*** Exercise input Section Begins ***

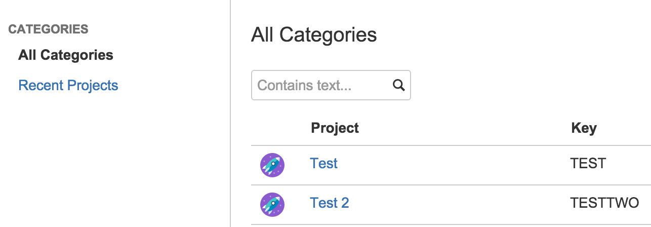Screen dimensions: 651x227
Task: Open the Test 2 project link
Action: (330, 203)
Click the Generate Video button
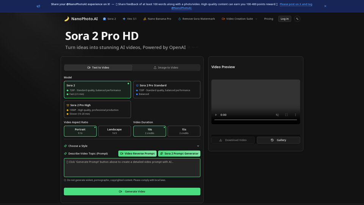The height and width of the screenshot is (205, 364). [132, 191]
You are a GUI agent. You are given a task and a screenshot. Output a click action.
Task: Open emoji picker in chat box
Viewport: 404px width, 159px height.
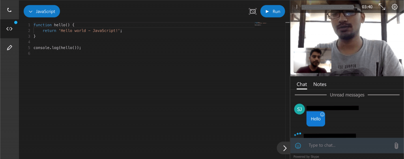pyautogui.click(x=298, y=146)
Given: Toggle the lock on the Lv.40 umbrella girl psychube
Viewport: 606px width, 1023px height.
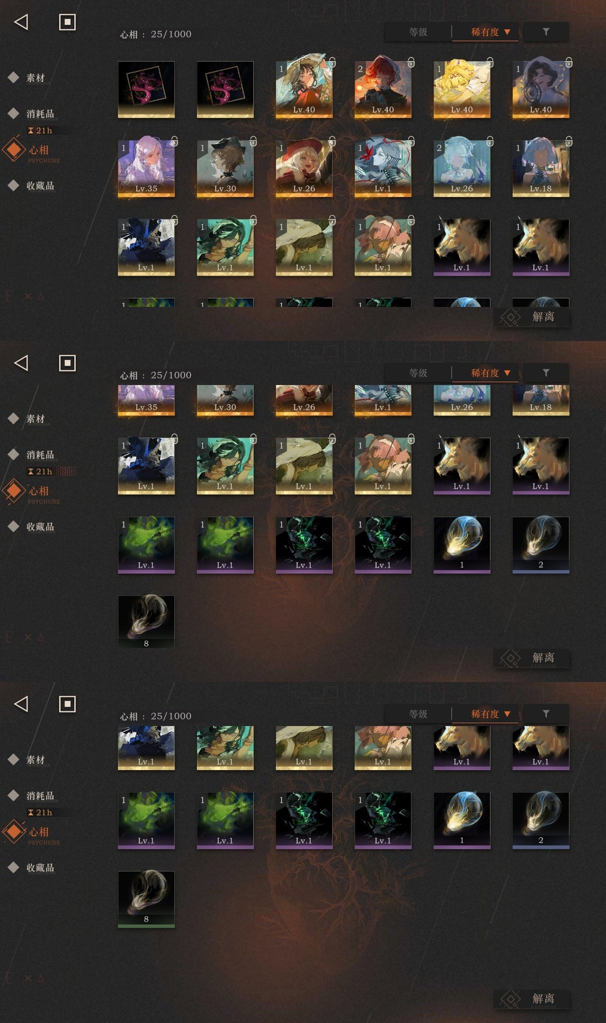Looking at the screenshot, I should click(332, 62).
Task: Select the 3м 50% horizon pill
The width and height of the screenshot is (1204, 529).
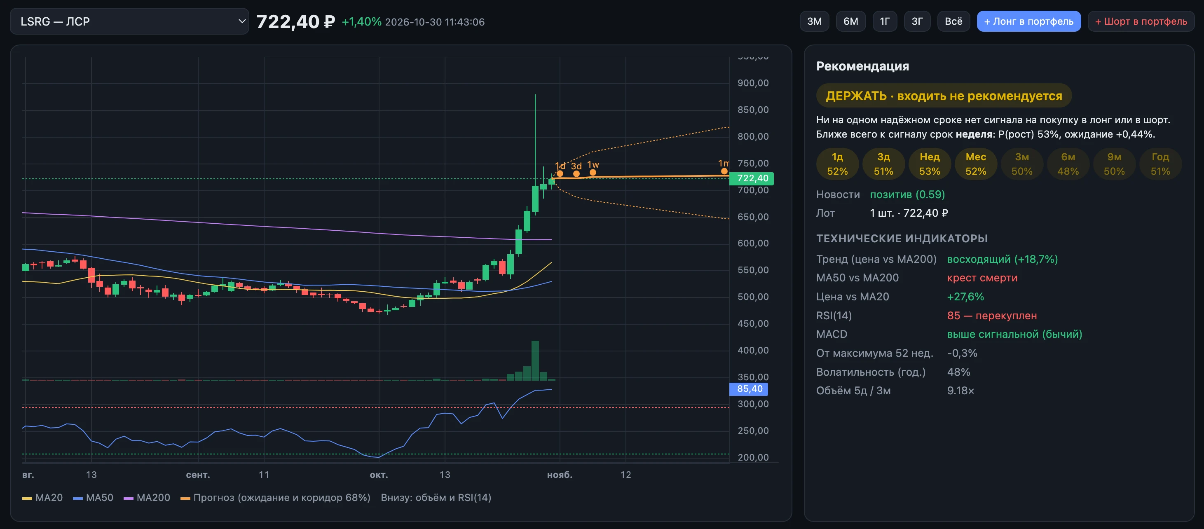Action: click(x=1022, y=164)
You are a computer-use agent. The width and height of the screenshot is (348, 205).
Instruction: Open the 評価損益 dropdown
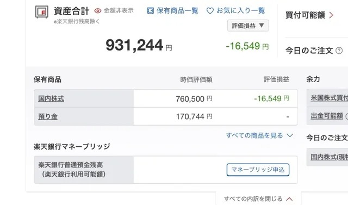[248, 26]
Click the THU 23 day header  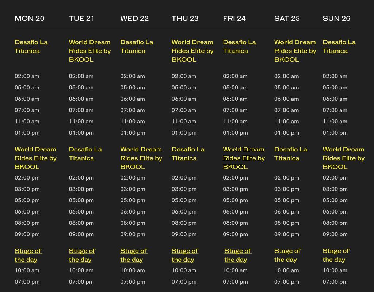[x=185, y=18]
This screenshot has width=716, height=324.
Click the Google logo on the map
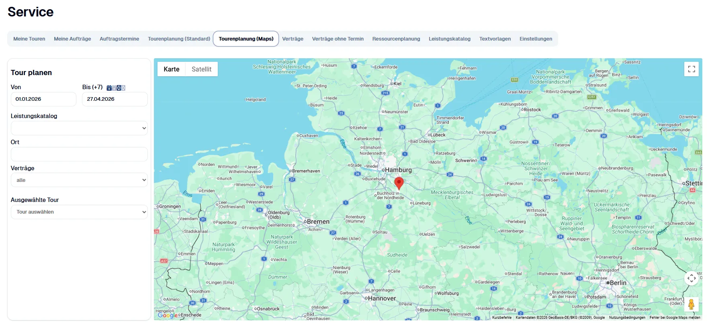click(x=168, y=315)

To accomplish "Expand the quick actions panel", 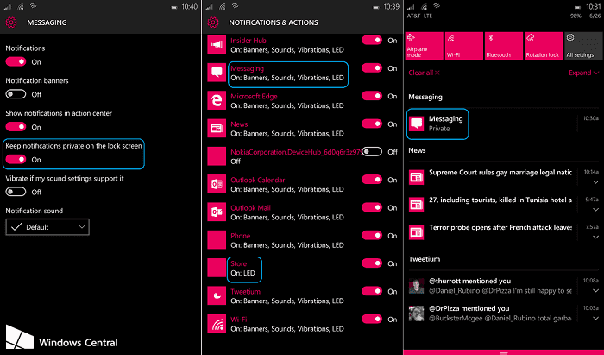I will 583,73.
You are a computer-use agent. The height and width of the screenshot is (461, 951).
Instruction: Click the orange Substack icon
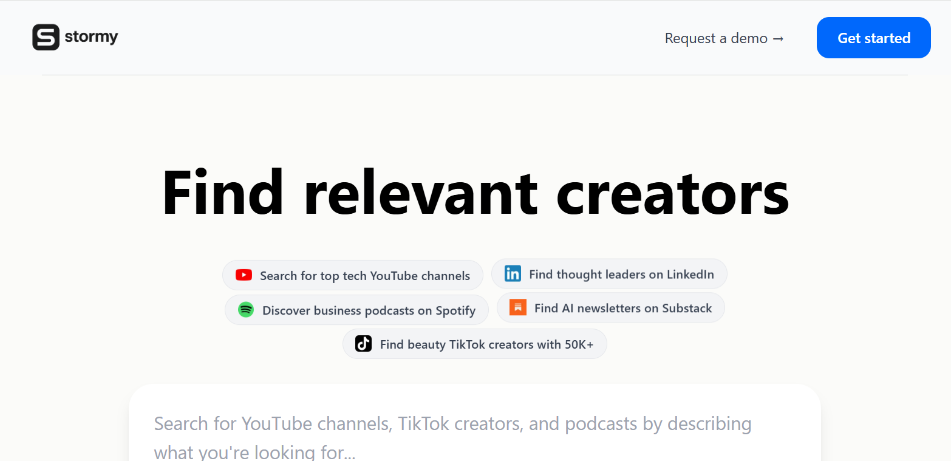(x=518, y=307)
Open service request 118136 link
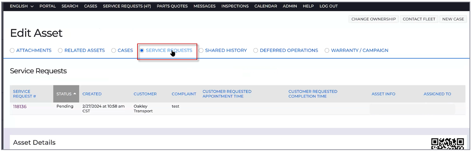 (20, 107)
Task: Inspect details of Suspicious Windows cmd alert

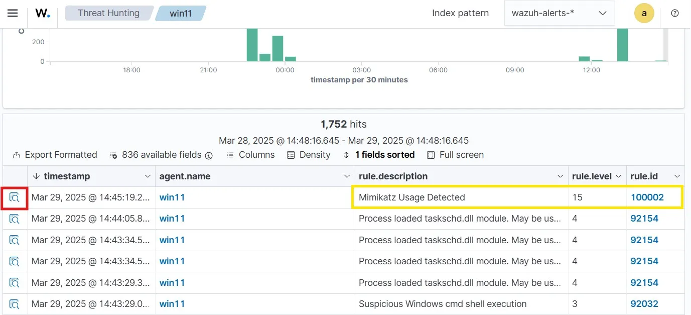Action: pos(15,304)
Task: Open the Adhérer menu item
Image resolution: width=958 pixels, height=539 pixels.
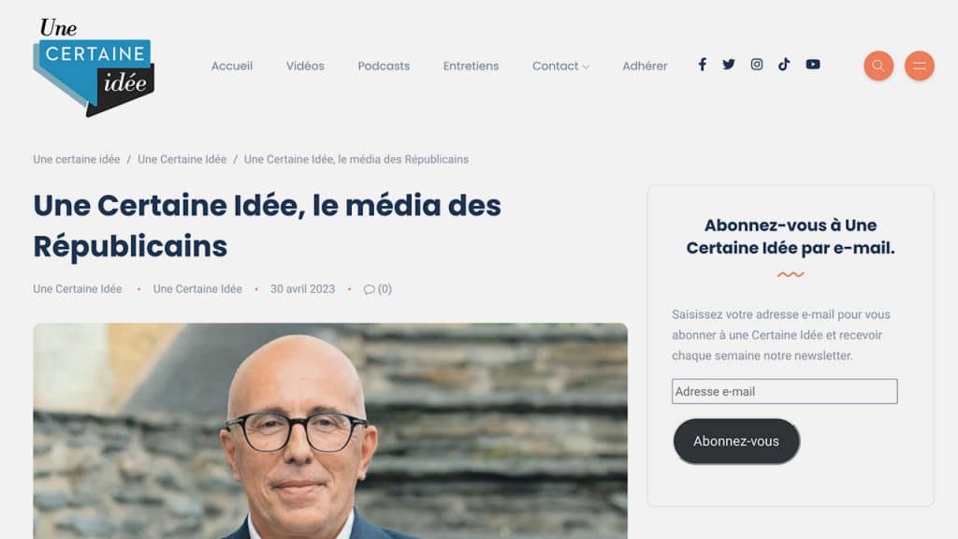Action: (645, 66)
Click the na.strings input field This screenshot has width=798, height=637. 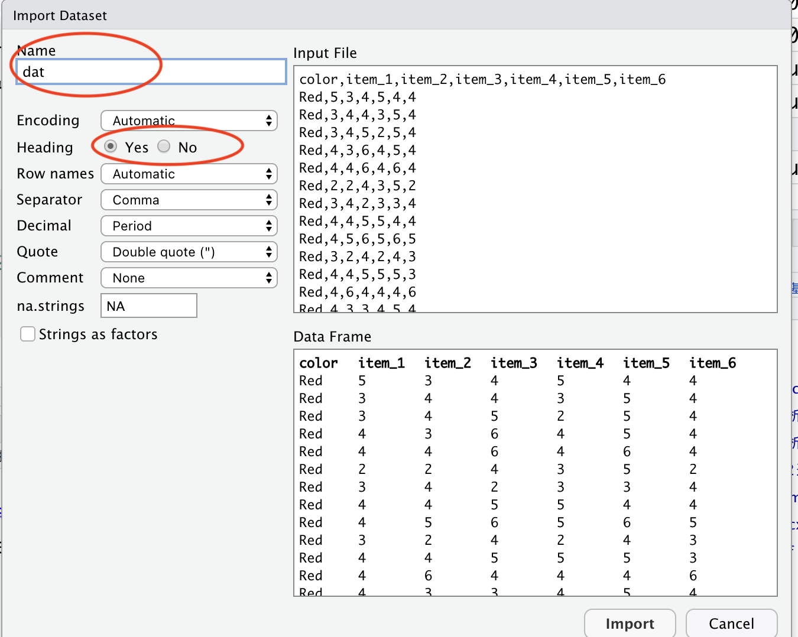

*** Exercise input Section Ends ***

- What you have to do
Scan the records above and show every line in which the word "agent" occurs.

- Response to the task
You are a GUI agent. You are given a task and a screenshot. Output a click action.
You are a computer-use agent. The width and height of the screenshot is (348, 205).
You are a computer-use agent. The height and width of the screenshot is (461, 951).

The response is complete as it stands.